¹ William Osler Health Systems Brampton & Queen's University, Kingston, Ontario, Canada.
² Hôpital du Sacré-Coeur de Montréal, University of Montreal, Montreal, Quebec, Canada.
³ National Center of Clinical Morphological Diagnostics, Saint Petersburg, Russia.
⁴ Fondazione Ricerca Molinette, Regina Margherita Hospital, Turin, Italy.
⁵ Oxford University Hospitals NHS Foundation Trust, Oxford, UK. Electronic address: ian.roberts@ouh.nhs.uk.

PMID: 38554992
DOI: 10.1016/j.kint.2024.03.011

Abstract

Evidence from the Oxford IgA nephropathy (IgAN) cohort supports the clinical value of subclassifying focal segmental glomerulosclerosis lesions (S1). Using the larger Validation in IgA (VALIGA) study cohort, we investigated the association between podocytopathic changes and higher proteinuria, kidney outcome and response to immunosuppressive therapy. All biopsies were evaluated for glomeruli with segmental capillary occlusion by matrix ("not otherwise specified", NOS lesion), simple capsular adhesion without capillary occlusion (Adh), tip lesions, and podocyte hypertrophy (PH). S1 required a NOS lesion and/or Adh. A Chi-Squared Automatic Interaction Detection method was used to identify subgroups of FSGS lesions associated with distinctive proteinuria at biopsy. We assessed survival from a combined event (kidney failure or 50% decline in estimated glomerular filtration rate). Finally, we evaluated within each subgroup if immunosuppression was associated with a favorable outcome using propensity analysis. In 1147 patients, S1 was found in 70% of biopsies.
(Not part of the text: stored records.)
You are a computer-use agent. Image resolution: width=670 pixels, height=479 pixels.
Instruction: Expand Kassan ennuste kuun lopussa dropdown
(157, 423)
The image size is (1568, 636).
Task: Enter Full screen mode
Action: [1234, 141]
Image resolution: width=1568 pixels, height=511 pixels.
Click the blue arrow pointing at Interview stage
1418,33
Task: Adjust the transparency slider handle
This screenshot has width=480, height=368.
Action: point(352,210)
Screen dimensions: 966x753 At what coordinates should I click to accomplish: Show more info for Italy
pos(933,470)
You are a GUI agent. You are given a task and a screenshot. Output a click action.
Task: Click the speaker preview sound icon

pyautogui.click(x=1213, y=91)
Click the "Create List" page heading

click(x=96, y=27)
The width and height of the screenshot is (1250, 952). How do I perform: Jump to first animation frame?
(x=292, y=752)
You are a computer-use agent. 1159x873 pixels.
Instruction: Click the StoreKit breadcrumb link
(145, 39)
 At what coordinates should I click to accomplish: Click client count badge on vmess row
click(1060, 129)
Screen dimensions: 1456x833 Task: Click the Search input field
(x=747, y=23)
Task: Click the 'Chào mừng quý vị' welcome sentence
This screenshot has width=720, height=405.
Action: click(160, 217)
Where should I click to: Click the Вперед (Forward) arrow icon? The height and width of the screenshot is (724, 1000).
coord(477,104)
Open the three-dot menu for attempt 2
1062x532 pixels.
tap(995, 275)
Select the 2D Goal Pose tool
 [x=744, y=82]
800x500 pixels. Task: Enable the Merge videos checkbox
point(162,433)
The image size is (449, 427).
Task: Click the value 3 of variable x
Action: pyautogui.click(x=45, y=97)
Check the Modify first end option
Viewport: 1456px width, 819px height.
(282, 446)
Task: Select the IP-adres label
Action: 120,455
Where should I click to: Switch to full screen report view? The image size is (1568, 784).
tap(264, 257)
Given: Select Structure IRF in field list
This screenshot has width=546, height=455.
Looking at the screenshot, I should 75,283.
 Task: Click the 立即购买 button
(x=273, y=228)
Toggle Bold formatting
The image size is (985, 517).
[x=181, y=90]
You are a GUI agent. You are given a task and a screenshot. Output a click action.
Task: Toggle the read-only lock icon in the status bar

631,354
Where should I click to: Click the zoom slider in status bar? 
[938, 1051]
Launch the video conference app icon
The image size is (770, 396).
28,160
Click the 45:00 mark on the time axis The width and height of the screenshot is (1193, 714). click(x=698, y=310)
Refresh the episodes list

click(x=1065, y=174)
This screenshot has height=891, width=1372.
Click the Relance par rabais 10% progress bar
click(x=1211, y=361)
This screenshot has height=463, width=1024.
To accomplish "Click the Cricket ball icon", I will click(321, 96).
Subclassification found NOS lesions in 44%, Adh in 59%, PH in 13%, and tip lesions in 3%, with much overlap. Four subgroups were identified with progressively higher proteinuria: from lowest, S1 without NOS, S1 with NOS but without Adh/PH, to highest, S1 with NOS and Adh but without PH, and S1 with NOS and PH. These four subgroups showed progressively worse kidney survival. Immunosuppression was associated with a better outcome only in the two highest proteinuria subgroups. Propensity analysis in these two groups, adjusted for clinical and pathological findings, found a significantly reduced time-dependent hazard of combined outcome with corticosteroids. Podocyte hypertrophy and glomeruli with simple adhesions appeared to reflect active lesions associated with a response to corticosteroids, while other S1 lesions defined chronicity. Thus, our findings support subclassifying S1 lesions in IgAN.

Keywords: IgA nephropathy; podocytopathy; segmental sclerosis; subclassification.